Colouring greyscale help needed!
gavpartridge last edited by
Hi all, just looking for a bit of advice on how to colour greyscale images. Its a night scene, so im thinking blues, creamy moonlight, plus warm light from torch of the characters. I know i still need to do a fair bit of rendering/texturing, but this has took ages already, doing about an hour a night, and i dont want to go any further and then have to basically repaint the whole thing again in colour. On reflection im not sure painting in greyscale is a good idea, i just dont know enough about colour yet to dive right in. If you have advice/critiques on any other aspects please be brutal, im not precious and i need help! Much obliged!
kaitlinmakes last edited by
Oh man! So spooky! I have no advice on your actual question, because it's also something I want to learn - so I'll be watching this forum closely. I do know that there are a lot of good YouTube videos on this subject though - something to browse for.
There is a pretty serious tangent where the left gargoyle meets the building - but that should be an easy fix, just make sure he over laps the building in the final.
Art of B last edited by
@gavpartridge At the moment I work in greyscale before colouring.
I'd watch the 10 step digital painting class. Will describes his process of going from greyscale to colour in detail.
My biggest hurdle with greyscale was overcoming the fear of flattening everything down and working on one layer only. A colour layer of a grey layer is a stepping stone, not a finish line (or at least in my experience).
Will you be using multiply layers, or colour layers?
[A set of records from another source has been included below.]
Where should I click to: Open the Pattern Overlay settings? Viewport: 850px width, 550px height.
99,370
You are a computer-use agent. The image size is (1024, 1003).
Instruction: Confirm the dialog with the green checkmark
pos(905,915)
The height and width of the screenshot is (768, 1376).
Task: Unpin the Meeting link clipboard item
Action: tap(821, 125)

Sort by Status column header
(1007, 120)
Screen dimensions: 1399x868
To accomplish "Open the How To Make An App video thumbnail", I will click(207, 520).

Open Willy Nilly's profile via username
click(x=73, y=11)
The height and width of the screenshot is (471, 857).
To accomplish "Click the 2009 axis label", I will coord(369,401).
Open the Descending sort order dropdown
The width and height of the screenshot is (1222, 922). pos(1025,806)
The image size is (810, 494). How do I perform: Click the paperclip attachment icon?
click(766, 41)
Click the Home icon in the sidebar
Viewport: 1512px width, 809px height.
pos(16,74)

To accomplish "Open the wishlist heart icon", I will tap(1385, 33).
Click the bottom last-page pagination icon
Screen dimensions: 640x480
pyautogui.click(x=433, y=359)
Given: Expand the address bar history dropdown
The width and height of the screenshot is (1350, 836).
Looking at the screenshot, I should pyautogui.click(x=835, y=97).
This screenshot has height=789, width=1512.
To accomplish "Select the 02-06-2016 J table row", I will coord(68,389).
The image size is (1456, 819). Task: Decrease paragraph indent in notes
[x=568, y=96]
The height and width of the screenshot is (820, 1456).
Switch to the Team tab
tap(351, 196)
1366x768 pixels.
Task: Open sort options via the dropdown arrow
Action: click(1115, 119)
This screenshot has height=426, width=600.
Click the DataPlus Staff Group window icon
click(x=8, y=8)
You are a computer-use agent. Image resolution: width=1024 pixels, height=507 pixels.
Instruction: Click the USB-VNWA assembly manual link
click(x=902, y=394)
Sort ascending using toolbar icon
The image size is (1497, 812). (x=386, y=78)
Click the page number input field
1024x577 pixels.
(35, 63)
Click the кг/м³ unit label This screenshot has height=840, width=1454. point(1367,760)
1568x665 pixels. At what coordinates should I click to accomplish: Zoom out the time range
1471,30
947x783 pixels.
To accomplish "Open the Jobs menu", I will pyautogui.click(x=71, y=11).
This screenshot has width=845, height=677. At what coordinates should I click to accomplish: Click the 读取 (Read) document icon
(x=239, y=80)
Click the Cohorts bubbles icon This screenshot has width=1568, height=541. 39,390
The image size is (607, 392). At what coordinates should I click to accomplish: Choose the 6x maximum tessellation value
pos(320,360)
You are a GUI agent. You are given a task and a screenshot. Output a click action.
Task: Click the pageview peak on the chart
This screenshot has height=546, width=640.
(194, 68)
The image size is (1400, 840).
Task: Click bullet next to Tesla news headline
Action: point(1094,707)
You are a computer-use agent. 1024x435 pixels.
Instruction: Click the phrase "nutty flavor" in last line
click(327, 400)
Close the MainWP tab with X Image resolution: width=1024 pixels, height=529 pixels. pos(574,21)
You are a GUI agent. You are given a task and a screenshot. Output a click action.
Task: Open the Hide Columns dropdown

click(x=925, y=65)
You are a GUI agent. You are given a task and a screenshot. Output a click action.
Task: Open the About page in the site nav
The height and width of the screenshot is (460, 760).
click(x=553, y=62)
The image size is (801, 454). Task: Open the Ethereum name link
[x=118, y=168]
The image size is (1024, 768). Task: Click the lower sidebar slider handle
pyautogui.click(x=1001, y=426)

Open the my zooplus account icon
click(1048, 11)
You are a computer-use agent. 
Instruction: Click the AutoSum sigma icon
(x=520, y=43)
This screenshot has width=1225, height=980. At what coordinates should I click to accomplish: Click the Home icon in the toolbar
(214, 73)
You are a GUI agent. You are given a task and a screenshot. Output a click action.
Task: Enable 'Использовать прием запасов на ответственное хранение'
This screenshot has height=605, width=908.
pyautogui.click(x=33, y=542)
Critique-wise my problem is with the gargoyles. Left gargoyle forms a pretty serious tangent with the house. You can either bump it a smidge to the left to widen the gap, or a smidge to the right so it definitely overlaps the house. Gargoyle on the right is alllllllmost the same value as the tree behind it (that's the nice thing about greyscale; value similarities are easier to spot).
Great piece so far! Lookin' forward to seeing how it turns out
rcartwright last edited by
Two very good people to learn about this from are Scott Robertson and Artgem. The most important thing really is to know what colors you want to use beforehand and how the values relate otherwise your piece can end up looking washed out. Over all this is super nice work. One tiny point is the Gargoyle on the left is really close to the house, I would make it overlap a bit.